Thanks for the links. I tried a Google search, but then again I may have typed EDS...ha ha.

Daniel


----------



## Scooper (Mar 4, 2007)

Just for kicks, I downloaded the patent. Here's the first page:


----------



## Scooper (Mar 4, 2007)

In THIS REVIEW by Competitive Cyclist of the Mavic Cosmic Carbone Ultimate Wheelset (road), the reviewer commented, _"Years ago, Fiber Flight carbon fiber spokes were a danger to anyone who built a wheel with them -- an errant pebble seemed to be able to destroy a spoke."_


----------



## Big-foot (Dec 14, 2002)

They're strong vertically, but ANY kind of side load can break them. I had a pair of mountain bike wheels and a pair of road wheels. The rear mountain bike wheel sacrificed itself in a race...first one spoke then another, then another...I walked in that day. The road wheel grenaded in a crit crash...another rider's pedal took out about ten spokes! Retired both remaining fronts right after, re-laced 'em with DT stainless spokes, still have both pair.


----------



## p7scott (Aug 12, 2011)

*fiber flight spokes, another view*

New to the forum, Just happened on this post and thought I would add some information.
Fiber Flight spokes are quite different in the manner they need to be built. I have been riding them for 15 years. I was a shop owner during some of those years and built many sets for both Mt bike and Road. The set I ride on now were raced on by the captain of our women’s team in the 1994 OR-IDA women’s stage race, and for that whole season in fact. They were returned to me when she quit racing. I am a 200 lb+ rider, the front is a 28 spoke straight lace, and the back is a 32 spoke 3X, symmetrical lace (inside flange, pushers). I have completed over ten centuries, and thousands of additional miles during these years. The wheel set got its first touch up on a trueing stand in 2001, I re-tensioned and took out a slight wobble then back they went on my bike. I routinely bunny hop RR crossings and cattle guards and have never had an issue.
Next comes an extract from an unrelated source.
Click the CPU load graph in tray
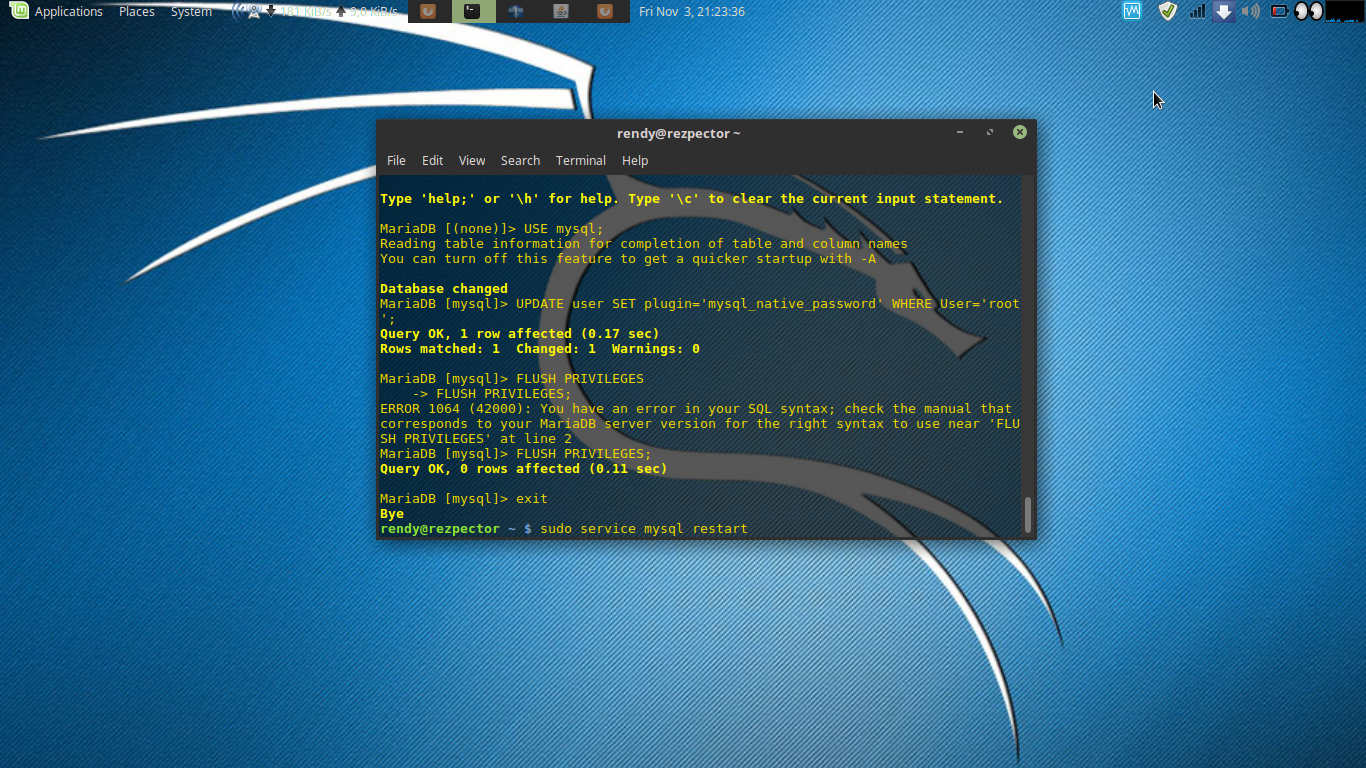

They are light and wicked fast. In a cross wind a little squirrelly though. 
Now it is a fact that side loads are the weak point of the spokes, but if tensioned correctly, it takes a pretty good knock to cause a break. My only break was when my wife put a suitcase into the side of my wheel in a hotel. The up side is they are very easy to replace. Building the wheel set is critical in the manner you tension and then re tension during the first week. My son rides a Mt bike set and has broken some but never on the trail. The second gen Mt bike spokes were round not aero and that significantly increased their toughness. I have a significant stock of spokes and parts and though I long ago sold my bike shop I still service several sets for customers. Yea they occasionally break one, but usually in a garage impact. The catastrophic failures described in this thread are most often due to incorrect built procedures, though a peddle in the wheel during a race is pretty much not recoverable in any circumstances, spoke type notwithstanding.


----------



## clalor (May 29, 2010)

I started working at EDO Sport's parent company, EDO Fiber Science, back in '99 after Sports had been dissolved and found a box of these in the test lab. From what I recall, my supervisor promptly got rid of them, saying something along the lines that the general manager wouldn't be happy if he happened to see them.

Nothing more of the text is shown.